A fossil exhibit contains drawers that visitors may open to check out the kinds of fossils that were found in this area from three different time periods, like shark teeth, alligator teeth, sea urchins, corals, anemone and even a tooth from a sperm whale. Millions of years ago, the region was covered by water.

More fossils can be found in three big boulders outside the museum.

Another exhibit shows the cliffs in layers, showing the different soil levels and time periods.

An ancient seas display shows how the Earth's surface has moved over the years. A video talks about how land masses have changed, too.

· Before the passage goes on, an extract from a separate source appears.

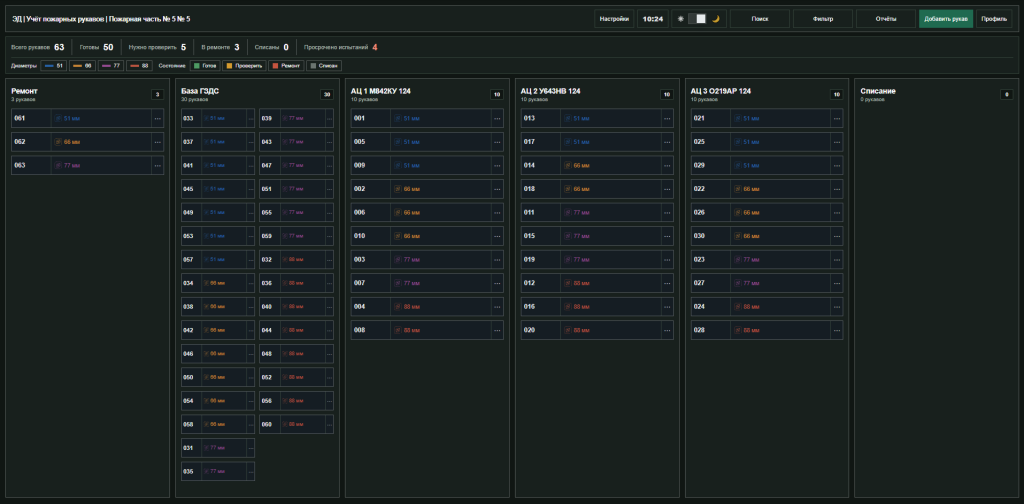Image resolution: width=1024 pixels, height=504 pixels.
Task: Click the sun icon for light theme
Action: coord(680,19)
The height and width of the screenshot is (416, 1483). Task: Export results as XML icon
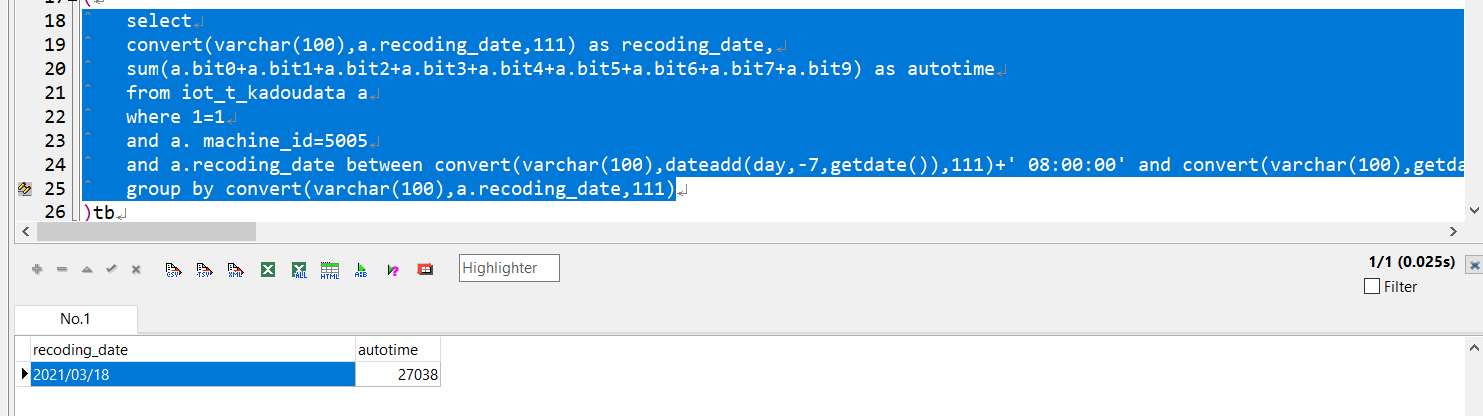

Covering the entire back part of the exhibit hall is a children's area where young people can play and learn at the same time. They can sit in a red wood canoe and play a fishing game, trying to hook a fish with a pole that has a magnet on the end. Or they can watch carpenter ants in an ant farm or even make up their own bird by placing different kinds and colors of wings and heads on a bird body.

"Who Lives Here?" allows children to open cubbyholes and see what kinds of animals live in the park.

One activity that Schewlakow is sure will be a hit with children deals with the kinds of birds and bees that live in the park. They can turn a wheel that makes the birds go round and round. In the middle is a replica of a bald eagle's nest. There's also one of a hornet's nest.

One of Schewlakow's favorite exhibits uses the sense of touch. "Who's In There?" is a series of boxes that visitors put their hand into, without being able to see, and they try to guess what kind of creature it is. It's not real animal parts, though, just different items that feel like a particular animal would feel.

There are even examples of various scat (excrement) left by different animals in the park. "Who's Scat is That?" will help visitors identify various droppings left by animals on the park's trails.

Schewlakow said that many people don't know that there's a seismic station in the park, monitored by the United States Geologic Society. One of the displays in the exhibit hall ties in with that seismic station. Here, visitors can look at a touch screen that contains a map and see where there's seismic activity, locally and around the world.

"It shows active earthquakes all over the world and the size of the earthquake as well," Schewlakow said. "It's really fun. I've spent 20 or 30 minutes just playing on it myself."

There are also wall displays on the history of the cliffs, the springs in the park, water quality of Neuse River, river basins, pollution, river buffers and more.

"We tried to make the exhibit hall as interactive and educational as possible," Schewlakow said. "Exhibits actually stimulate all the senses, except taste."

Outside the exhibit hall is a display on how the new building was constructed to have the least amount of impact on the environment as possible, Schewlakow said.

The building is equipped with a geothermal system. Coils run from the new museum underground to the lake. The lake water warms and cools the coils to heat and cool the building. There are also solar panels on the roof. Windows instead of walls on much of the museum saves on electricity.

Across from the exhibit hall is the cultural hall, where an artist's rendition of the cliffs stands about eight feet tall and hangs on one wall. Schewlakow said it looks like a biologist's old notebook with field notes on plants and animals.

There is also information on native Americans, complete with artifacts such as an ore pouch, arrowheads, pine needle basket and more.

Another part of the display centers around naval stores, talking about tar and pitch, resin and turpentine and pines. Visitors can actually press a cylinder and smell the resin.

They can also look into old-time viewfinders and see 3-D photographs.

Other displays contain information on the Civil War, the CSS Neuse, the Seven Springs Hotel and old photos of the cliffs through today.

Classrooms will allow park rangers to give various programs to school students and other groups.

The museum and visitors center will be open from 8 a.m. to 5 p.m., seven days a week, depending on the availability of park staff.